What Manchin and Sinema are not on board with, however, is spending $3.5 trillion in the eventual reconciliation bill, as the rest of the Democratic caucus is theoretically OK with. It is in this context, then, that our West Viriginia Debt Man was caught up in the Boo Heard ‘Round the World. Or at least heard by Politico’s morning newsletter, Playbook.
“At a caucus luncheon for Senate Dems on Tuesday, Sen. JOE MANCHIN”—Playbook loves boldfaced names—“was booed for mentioning the deficit while speaking to his colleagues, sources tell Playbook.”
“One source described the West Virginian as ‘jokingly booed’ by the other senators, but another source in the room did not see it that way.”
First things first: It’s a tremendous shift within the Senate Democratic caucus that someone is straight-up booed when they mention the deficit. Ten years ago, potentially half of the caucus would have this insane website as their desktop homepage. Now Democratic senators are at risk of getting a swirly if they dare bring it up.
Who booed dear JOE, though? And was it a “joking boo,” or a traditional boo?

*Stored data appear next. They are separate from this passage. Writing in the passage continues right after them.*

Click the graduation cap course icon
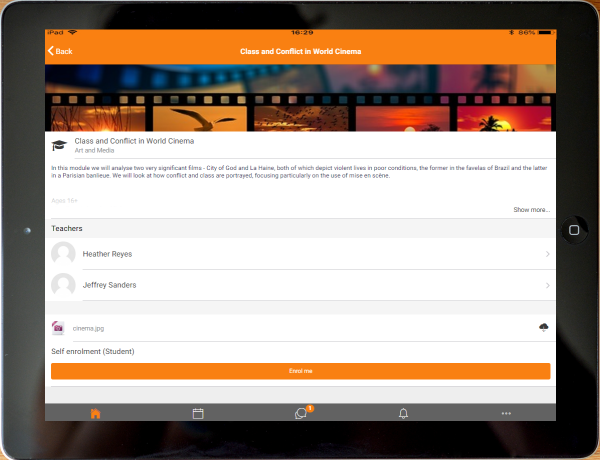 (x=58, y=145)
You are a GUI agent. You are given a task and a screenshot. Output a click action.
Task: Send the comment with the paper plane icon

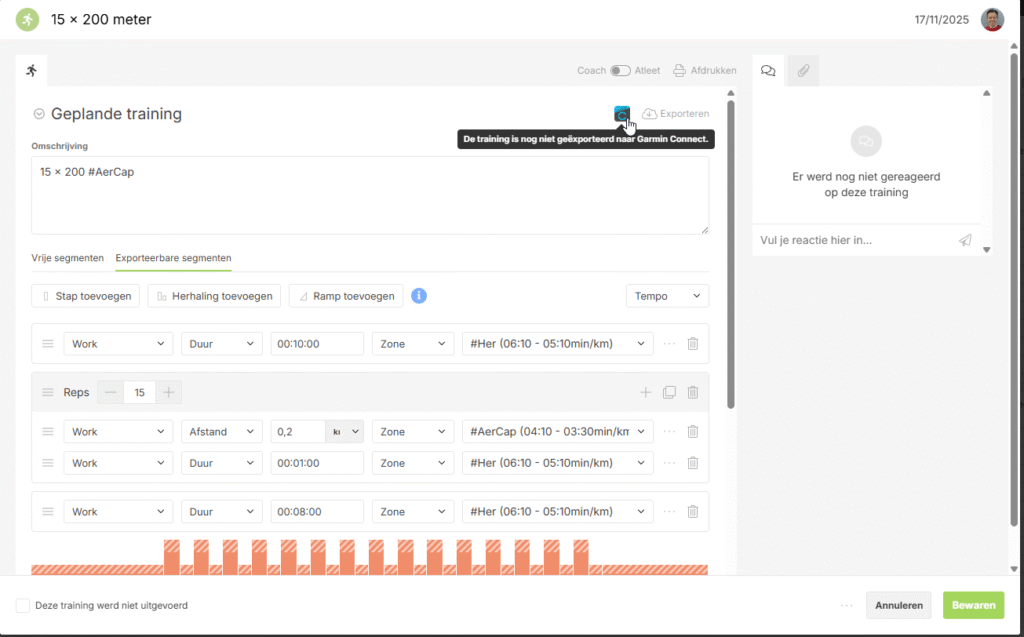964,240
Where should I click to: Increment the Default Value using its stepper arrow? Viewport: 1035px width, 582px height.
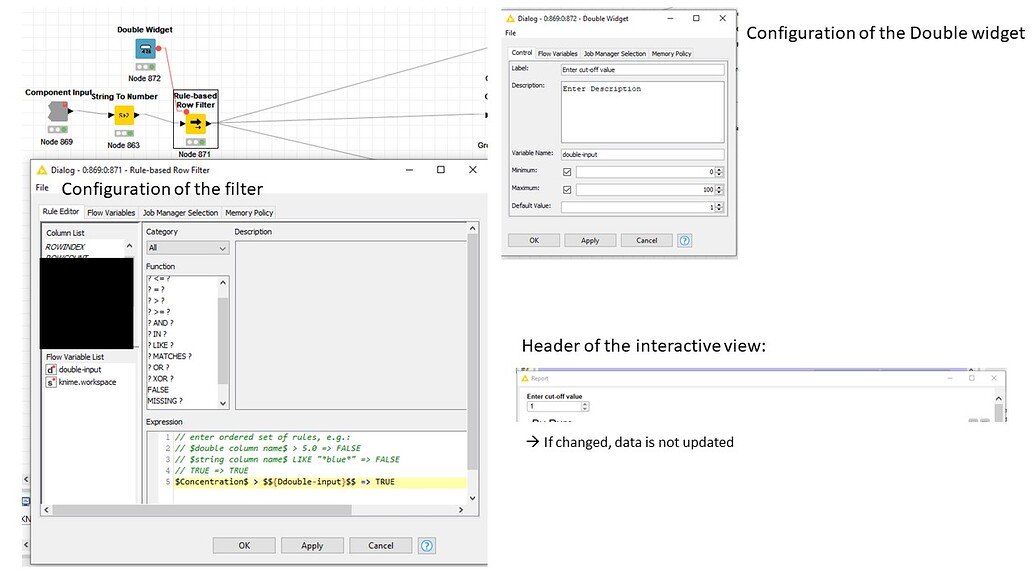[x=718, y=204]
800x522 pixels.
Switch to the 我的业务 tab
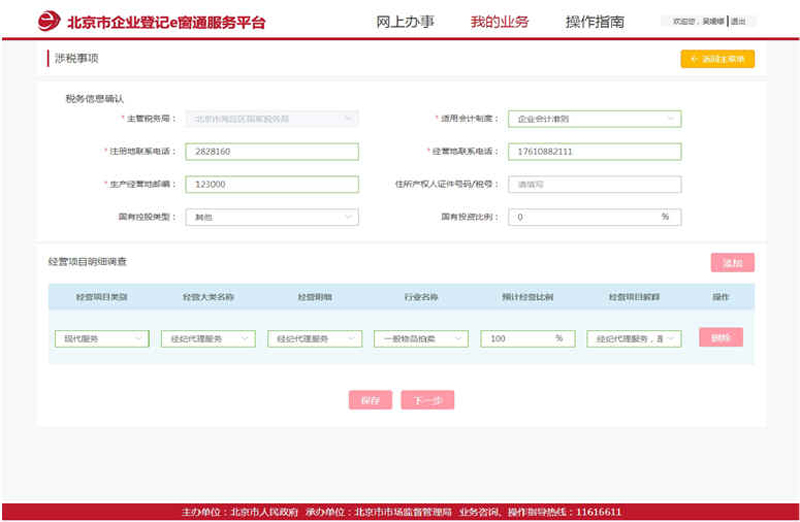point(499,21)
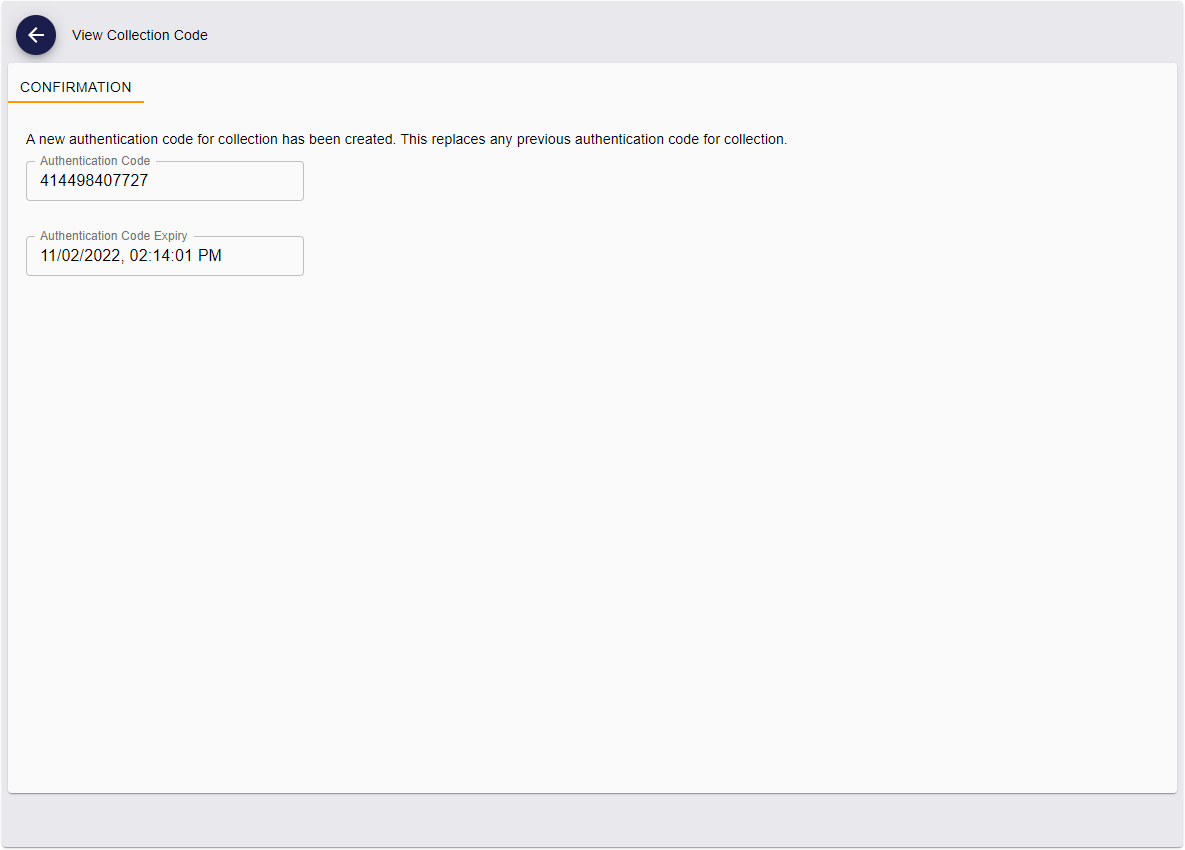Click the View Collection Code title text

(x=139, y=35)
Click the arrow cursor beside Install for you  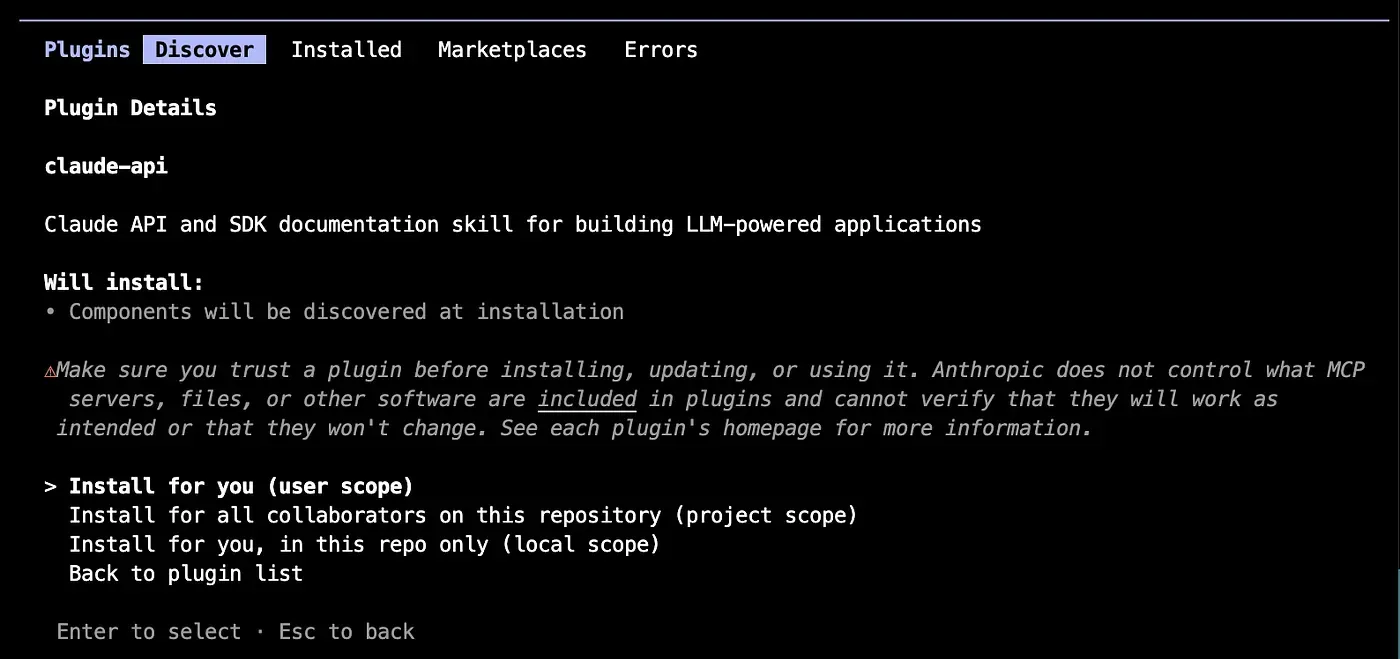(50, 487)
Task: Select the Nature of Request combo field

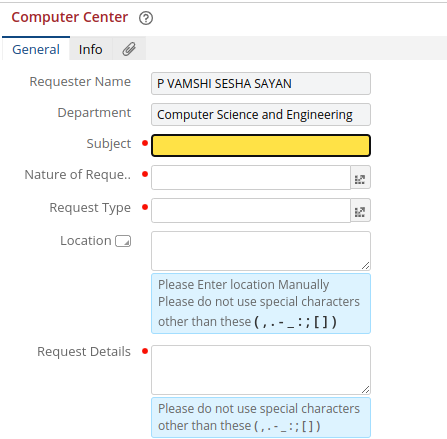Action: click(x=251, y=178)
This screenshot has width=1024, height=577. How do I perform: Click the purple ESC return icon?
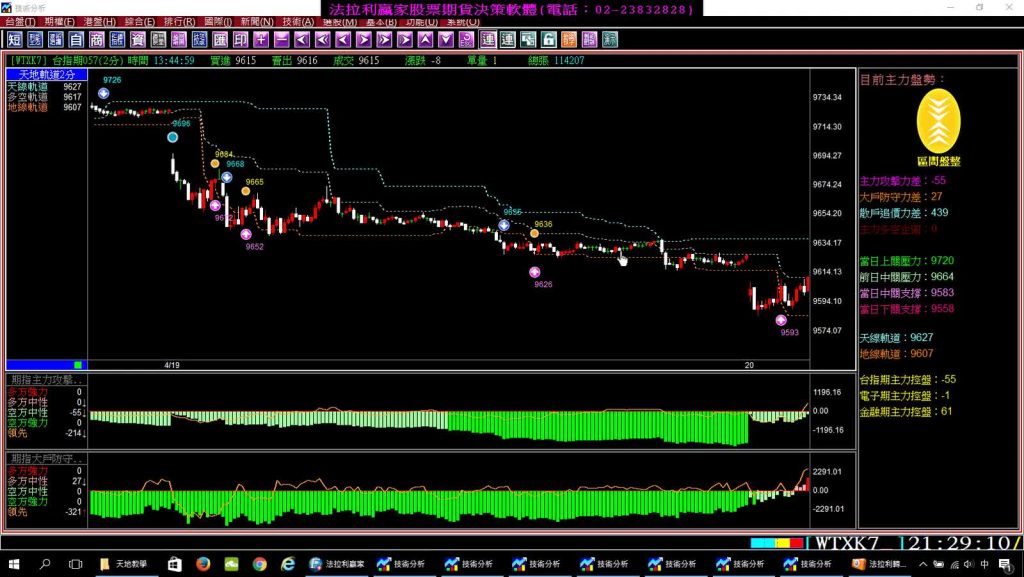[x=466, y=40]
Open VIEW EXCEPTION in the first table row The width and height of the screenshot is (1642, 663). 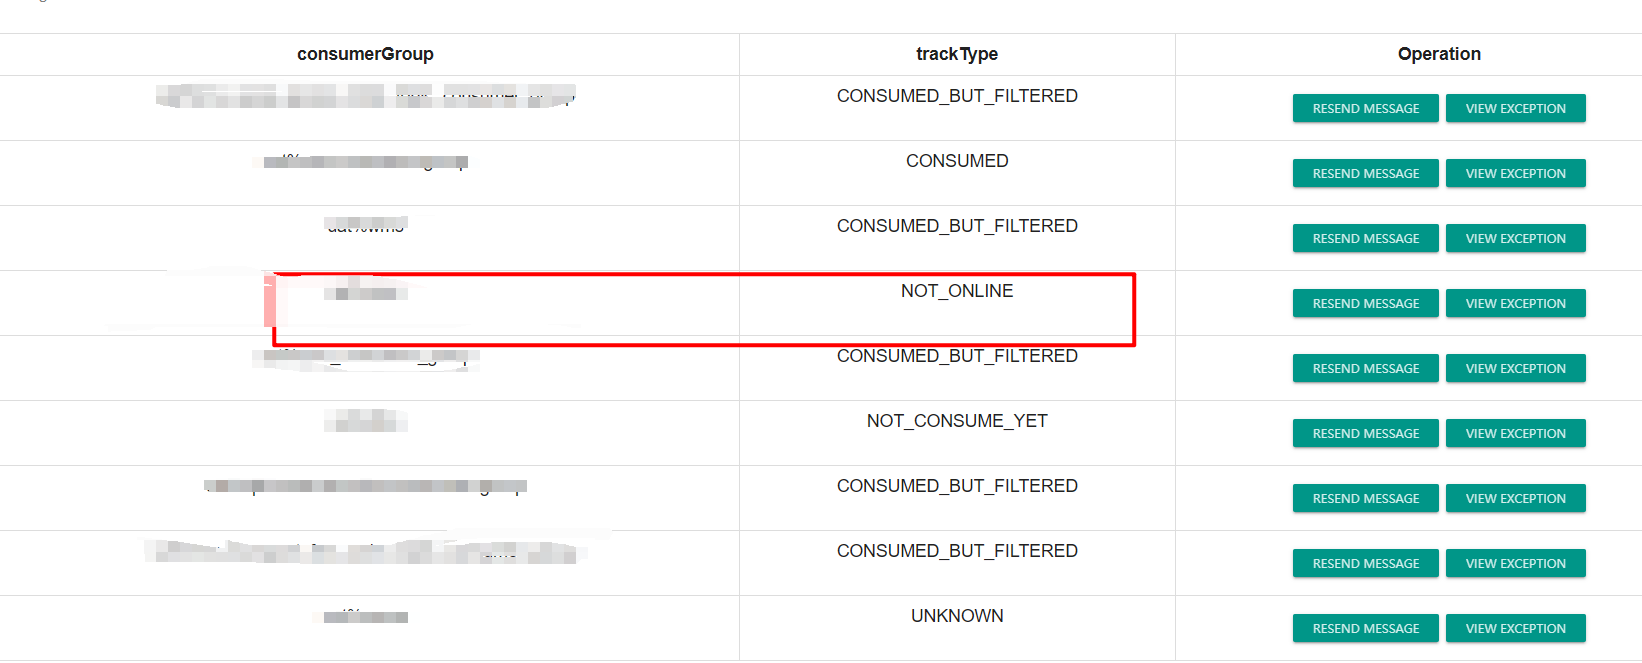1515,108
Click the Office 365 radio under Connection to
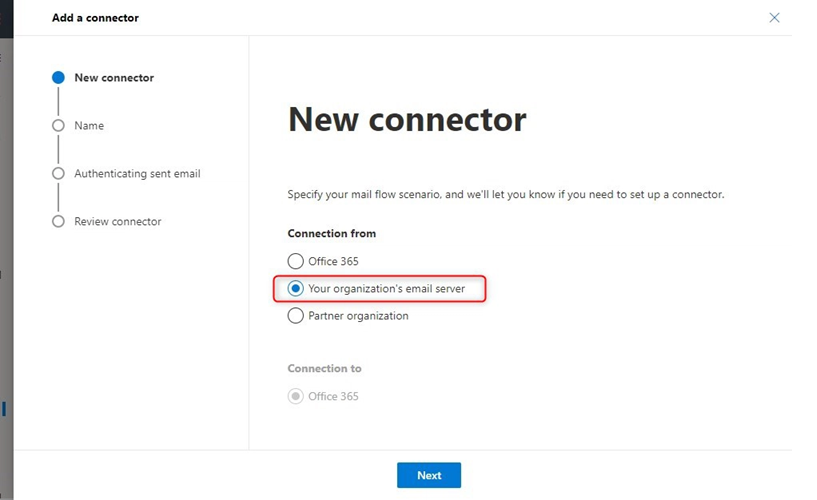The image size is (817, 500). 295,397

Joe Manchin’s office did not respond to a request for clarification about the nature of the boo. Perhaps we will find out this fall, when Manchin surprise-kills the reconciliation bill on the Senate floor and announces to the chamber, “And THAT is why you do not boo Joe Manchin.”
What Kyrsten’s Been Up To
Despite the very hilarious joke above, Joe Manchin doesn’t seem to actively enjoy the process of pissing off progressives for its own sake; it’s just the natural byproduct of everything he does. Kyrsten Sinema, however, does seem to drink progressive tears for breakfast.
In announcing that she would vote to advance the budget resolution next week, Sinema drew a line: “I do not support a bill that costs $3.5 trillion.”
This drew the ire of New York Rep. Alexandria Ocasio-Cortez, for one.
There is no indication that the bipartisan negotiators in the Senate had a rule excluding members of color from their group. But the Senate is an extremely white place, especially among its moderate members. Sinema presumably loved being called quasi-racist by AOC, anyway, in that she craves the adoration of Republican senators the way other senators crave getting a highway rest area named after themselves. Mitch McConnell has identified this need in his file cabinet of psychological profiles, and encouraged his colleagues to feed it.
This week, Sinema will watch as the bipartisan infrastructure deal she reached moves its way through the Senate, and then it will be time to party. Sinema, as Politico also reported, told Majority Leader Chuck Schumer—who had threatened to curtail August recess to get all of this work done—that she is going on vacation when she’s going on vacation, and there’s nothing he can do about it.
“She had prior vacation plans,” Politico reported, “and wasn’t about to let the infrastructure or reconciliation bills get in the way.”
It’s good to be a pivotal vote.
Who’s This Week’s Top Centrist?
This week was a clean win for Sinema. Not a single Republican senator wrote an editorial ode to Manchin, as Sen. Thom Tillis did for Sinema. Did Joe Manchin hug any chairmen of the House Freedom Caucus this week? These are nice little flourishes from Sinema that suggest she’s upping her game.